_WHAT IS BEING ASKED_
Search term "agent": please show all lines in the listing that contain it.

_RECORDS_
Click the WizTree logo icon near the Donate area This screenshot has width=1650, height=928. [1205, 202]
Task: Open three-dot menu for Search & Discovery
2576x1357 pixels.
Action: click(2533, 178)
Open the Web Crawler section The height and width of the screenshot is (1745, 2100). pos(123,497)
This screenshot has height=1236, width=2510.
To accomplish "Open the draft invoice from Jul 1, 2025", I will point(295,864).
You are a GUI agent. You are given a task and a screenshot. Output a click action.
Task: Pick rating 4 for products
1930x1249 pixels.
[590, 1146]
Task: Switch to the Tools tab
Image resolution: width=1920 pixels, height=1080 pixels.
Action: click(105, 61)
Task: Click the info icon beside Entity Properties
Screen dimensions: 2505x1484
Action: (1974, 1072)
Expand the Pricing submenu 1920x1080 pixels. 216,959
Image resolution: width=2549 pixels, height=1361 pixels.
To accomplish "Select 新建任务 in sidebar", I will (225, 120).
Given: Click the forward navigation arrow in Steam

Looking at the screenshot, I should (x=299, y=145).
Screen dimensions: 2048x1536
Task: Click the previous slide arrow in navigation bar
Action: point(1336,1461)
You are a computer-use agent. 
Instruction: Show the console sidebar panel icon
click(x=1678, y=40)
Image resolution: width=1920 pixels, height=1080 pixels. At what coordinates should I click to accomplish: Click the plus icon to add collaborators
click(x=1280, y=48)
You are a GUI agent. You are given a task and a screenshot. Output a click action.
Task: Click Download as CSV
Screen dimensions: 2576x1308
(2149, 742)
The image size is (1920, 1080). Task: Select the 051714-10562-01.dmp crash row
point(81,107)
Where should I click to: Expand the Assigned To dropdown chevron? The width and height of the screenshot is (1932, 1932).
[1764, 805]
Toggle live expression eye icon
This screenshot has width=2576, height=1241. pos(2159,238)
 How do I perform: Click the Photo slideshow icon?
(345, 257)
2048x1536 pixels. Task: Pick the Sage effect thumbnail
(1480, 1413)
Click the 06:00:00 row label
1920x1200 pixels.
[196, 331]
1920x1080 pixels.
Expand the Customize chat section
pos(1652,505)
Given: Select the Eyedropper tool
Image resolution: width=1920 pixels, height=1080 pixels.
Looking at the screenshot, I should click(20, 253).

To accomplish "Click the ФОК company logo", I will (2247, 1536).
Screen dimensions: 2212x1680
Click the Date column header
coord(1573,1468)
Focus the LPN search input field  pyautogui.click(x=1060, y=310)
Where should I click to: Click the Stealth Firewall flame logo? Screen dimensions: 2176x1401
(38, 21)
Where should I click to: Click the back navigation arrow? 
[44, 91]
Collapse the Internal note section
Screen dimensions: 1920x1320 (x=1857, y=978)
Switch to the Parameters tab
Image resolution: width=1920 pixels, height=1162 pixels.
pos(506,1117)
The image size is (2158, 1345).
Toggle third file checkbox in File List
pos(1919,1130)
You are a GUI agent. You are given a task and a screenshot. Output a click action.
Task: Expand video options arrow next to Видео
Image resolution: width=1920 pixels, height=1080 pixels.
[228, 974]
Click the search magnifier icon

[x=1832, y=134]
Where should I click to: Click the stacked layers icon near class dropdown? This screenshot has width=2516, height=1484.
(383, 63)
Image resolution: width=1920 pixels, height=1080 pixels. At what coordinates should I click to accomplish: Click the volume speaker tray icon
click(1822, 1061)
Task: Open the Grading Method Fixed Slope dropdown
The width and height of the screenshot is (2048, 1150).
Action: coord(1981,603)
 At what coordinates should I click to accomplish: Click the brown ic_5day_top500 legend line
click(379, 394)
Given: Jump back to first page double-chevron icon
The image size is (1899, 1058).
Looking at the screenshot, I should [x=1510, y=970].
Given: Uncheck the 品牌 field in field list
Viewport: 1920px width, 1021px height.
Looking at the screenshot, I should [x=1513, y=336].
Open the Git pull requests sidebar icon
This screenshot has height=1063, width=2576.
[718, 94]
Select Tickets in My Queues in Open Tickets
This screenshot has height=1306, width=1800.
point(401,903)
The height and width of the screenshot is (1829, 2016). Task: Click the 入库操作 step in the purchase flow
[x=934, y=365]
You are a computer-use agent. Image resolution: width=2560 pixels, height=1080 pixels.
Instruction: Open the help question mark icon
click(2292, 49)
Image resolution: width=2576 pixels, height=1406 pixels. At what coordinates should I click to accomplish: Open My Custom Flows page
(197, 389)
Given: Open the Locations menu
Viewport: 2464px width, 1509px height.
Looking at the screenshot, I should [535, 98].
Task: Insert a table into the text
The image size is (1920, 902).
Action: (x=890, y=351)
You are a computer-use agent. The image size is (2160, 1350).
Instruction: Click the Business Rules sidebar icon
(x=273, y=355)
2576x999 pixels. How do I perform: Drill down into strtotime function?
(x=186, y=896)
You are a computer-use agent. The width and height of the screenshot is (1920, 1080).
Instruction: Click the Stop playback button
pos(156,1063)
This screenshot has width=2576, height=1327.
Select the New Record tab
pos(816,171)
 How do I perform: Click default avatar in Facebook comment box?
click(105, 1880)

_RESPONSE TO THE EXERCISE_
You are a GUI agent. You are given a task and a screenshot. Output a click action.
You are a computer-use agent. 
You are a GUI agent. You are given a task and a screenshot. Output a click action.
You are a GUI agent. You are given a task and a screenshot. Output a click action.
You are a computer-use agent. Image resolution: width=2560 pixels, height=1080 pixels.
You are a computer-use agent. The image size is (2160, 1350).
You are a computer-use agent. The width and height of the screenshot is (1920, 1080).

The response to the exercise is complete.